2003年6月議会 議案外質問
福祉給付金の改定による影響について
【山口議員】
いま、市民の家計、とくに低所得者の家計がダブルパンチに襲われています。一つは小泉内閣による構造改革という名の倒産と失業増大、社会保障切り捨て政治。もう一つは名古屋市の財政再建に名を借りた数々の福祉切り捨てです。私は、とりわけ市民の不安と負担が大きい二つの分野について質問します。
患者負担増で受診が減るのでは
【山口議員】
福祉給付金の改悪など高齢者世帯の負担増についておたずねします。
昨年10月に老人医療が1割(2割)負担に改悪されました。ある病院の売店では、朝のお客さんが減ったそうです。「診察が終わり会計が済むまで、いくらかかるかわからない。心配で買い物もできない」というのです。その患者さんが帰りに売店で買う品物に、晩のおかず=パックのお惣菜が増えています。「身体も悪いし、交通の便も悪い。途中のお店に寄れないから、病院で買い物も済ます」とのことでした。
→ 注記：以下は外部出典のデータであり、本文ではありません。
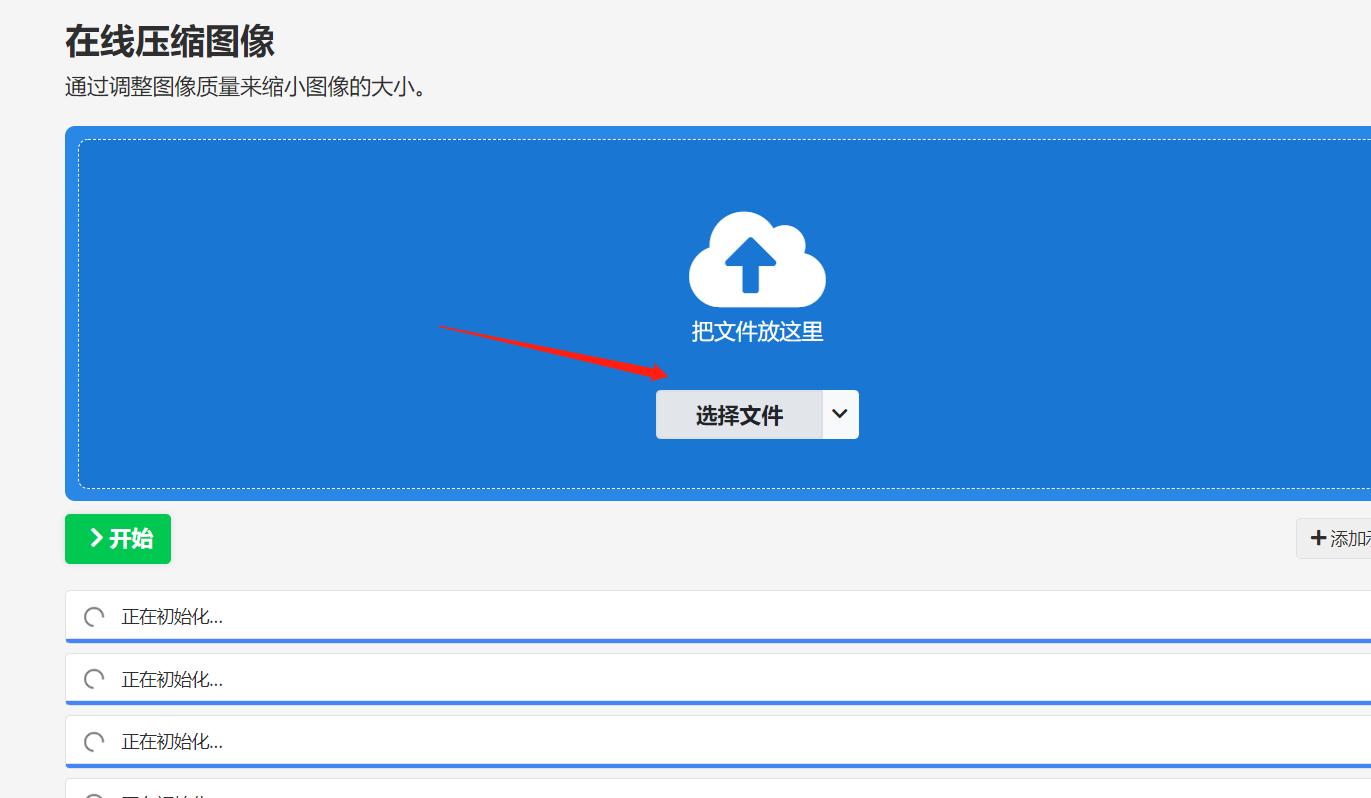1371x798 pixels.
Task: Click the bottom partially visible spinner icon
Action: [x=95, y=793]
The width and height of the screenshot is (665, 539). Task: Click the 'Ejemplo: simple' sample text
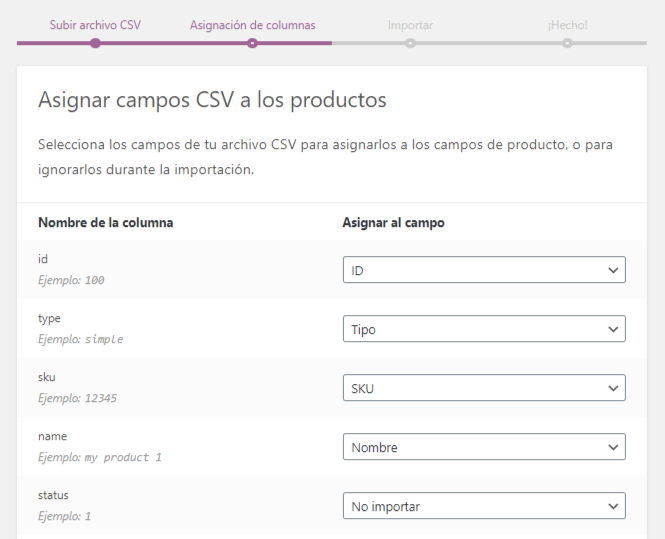coord(80,339)
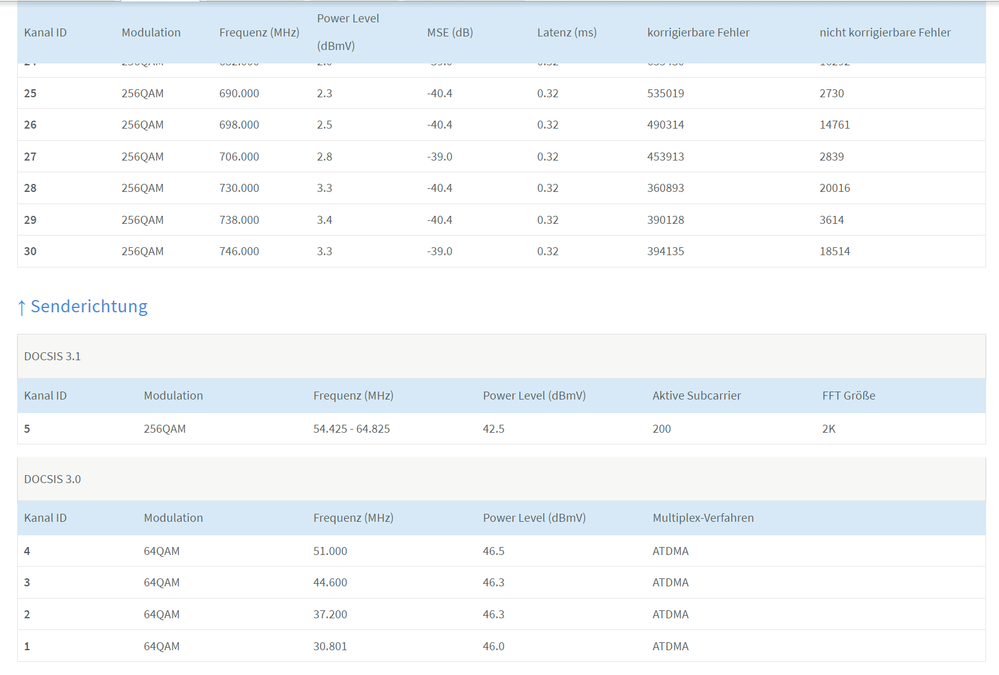
Task: Click the 2K FFT size value
Action: 829,429
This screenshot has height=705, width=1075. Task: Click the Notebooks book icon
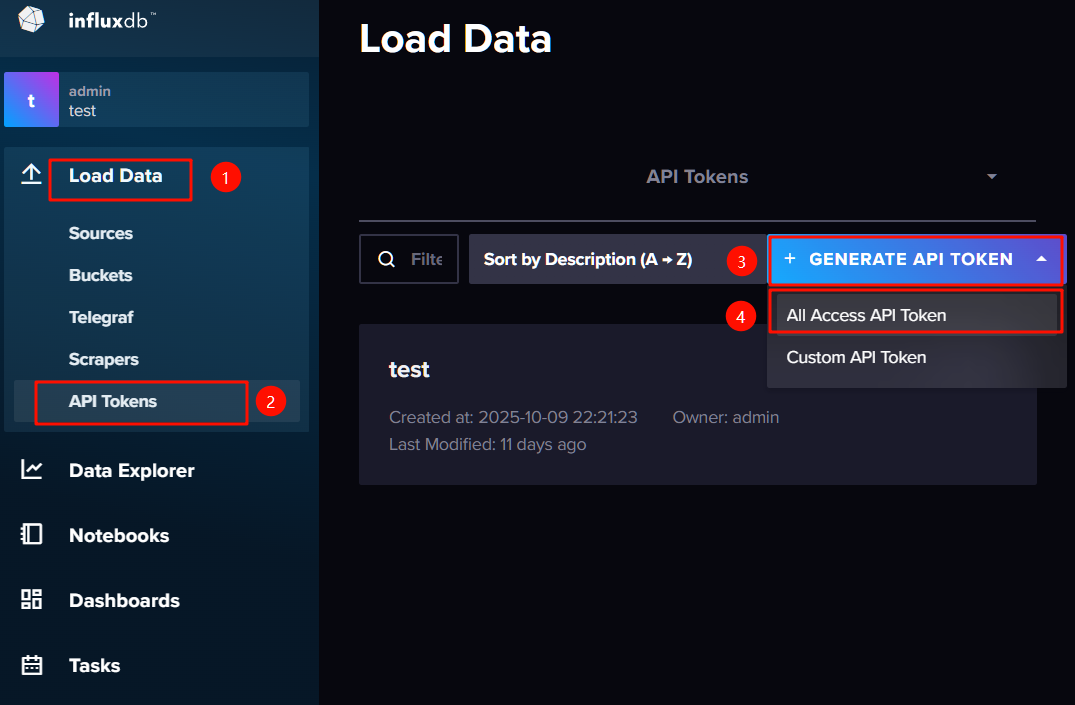32,535
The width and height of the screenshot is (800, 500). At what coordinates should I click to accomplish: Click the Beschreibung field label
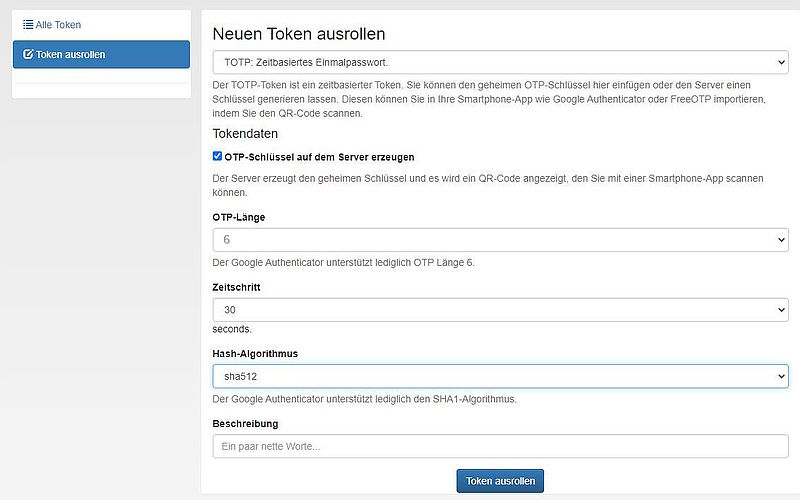point(245,424)
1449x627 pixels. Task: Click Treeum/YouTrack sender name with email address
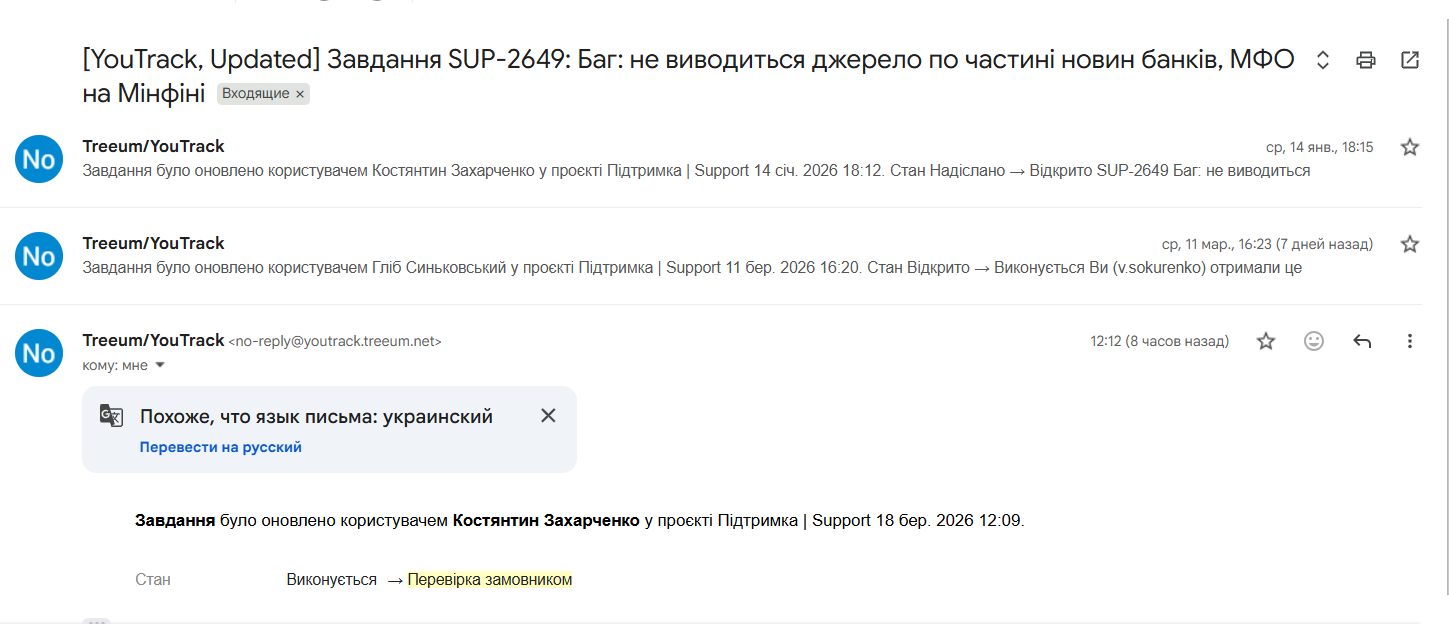coord(153,340)
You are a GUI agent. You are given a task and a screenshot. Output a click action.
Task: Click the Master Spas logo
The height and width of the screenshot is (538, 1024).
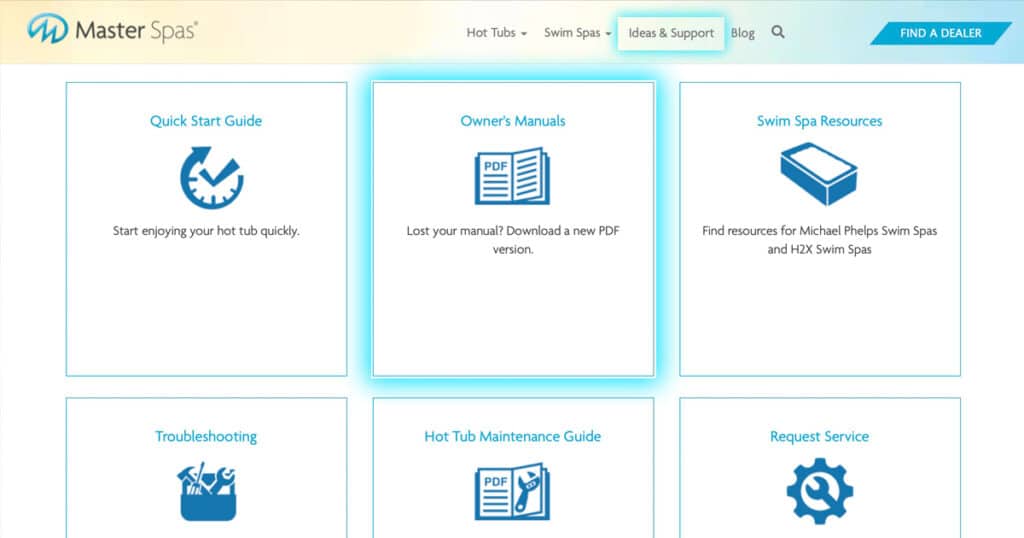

1割負担は、高齢者にとって大きな負担です。「いくらかかるかわからない」―この不安から高齢者を救うことこそ求められているのではないでしょうか。ところが、名古屋市が8月に予定している福祉給付金の改定は、より所得の少ない市民税非課税の高齢者世帯に、1割負担を迫るのです。今年、国は年金支給をカットしました。物価スライド凍結解除による0.9%カットは、他に収入がない高齢者には大打撃です。加えて本市の介護保険料引き上げで、手にする年金額はさらに少なくなります。それぞれ制度は違いますが、お金が出てゆく財布はいっしょなのです。
この福祉給付金の改定により、8月から約7万9千人が1割負担になります。この改定は十分に知らされているでしょうか。そしてこれにより受診が妨げられることははないのでしょうか。ある開業医の先生は「制度変更のポスターを窓口に貼りたいが、貼ると患者が減りそうで、恐くて張り出せない」と嘆いていたそうです。また別の開業医の先生は「4月の医療改悪=健保・国保の本人負担増で、患者が約一割減ったが、今度はもっと減るだろう。とくに港区など名古屋南部は福祉給付金の患者が多いので深刻な影響があると思う。」と話して下さいました。港区では高齢者世帯の4割近くが福祉給付金の対象者なのです。
市の予算では、対象の高齢者一人あたりの負担増は単純計算で年間6万円をこえます。私が調べたところでも、老人保健の患者負担は通院の場合、少なくとも平均で一ヶ月に約1700円、年間では2万円を越えます。在宅酸素療法の患者さんでは毎月限度額の8千円をこえる負担を強いられる方もあります。糖尿病など慢性疾患の患者さんや、抗がん剤の定期投与が必要な方など、定期受診が欠かせない方ほど負担はより深刻です。
2月議会で松原市長は、代表質問の答弁で受診抑制について「現時点で、その影響を推し量ることは困難」と答えておりますが、実施を直前にした現時点で、あらためて質問いたします。この改定によって高齢者の受診動向に変化が生じると考えているのかどうか、まずお答ください。そして今回の制度改定によっても受診が減らないとすれば、患者負担はどのように増えるのか、その負担増は非課税世帯の高齢者にとってたいへん重いと私は考えますが、健康福祉局長の認識をお聞かせください。
【健康福祉局長】
影響を推し量ることは困難だが、自己負担と受診抑制という観点から、国における過去の制度改正の例をみても、両者の因果関係を読みとることは困難だ。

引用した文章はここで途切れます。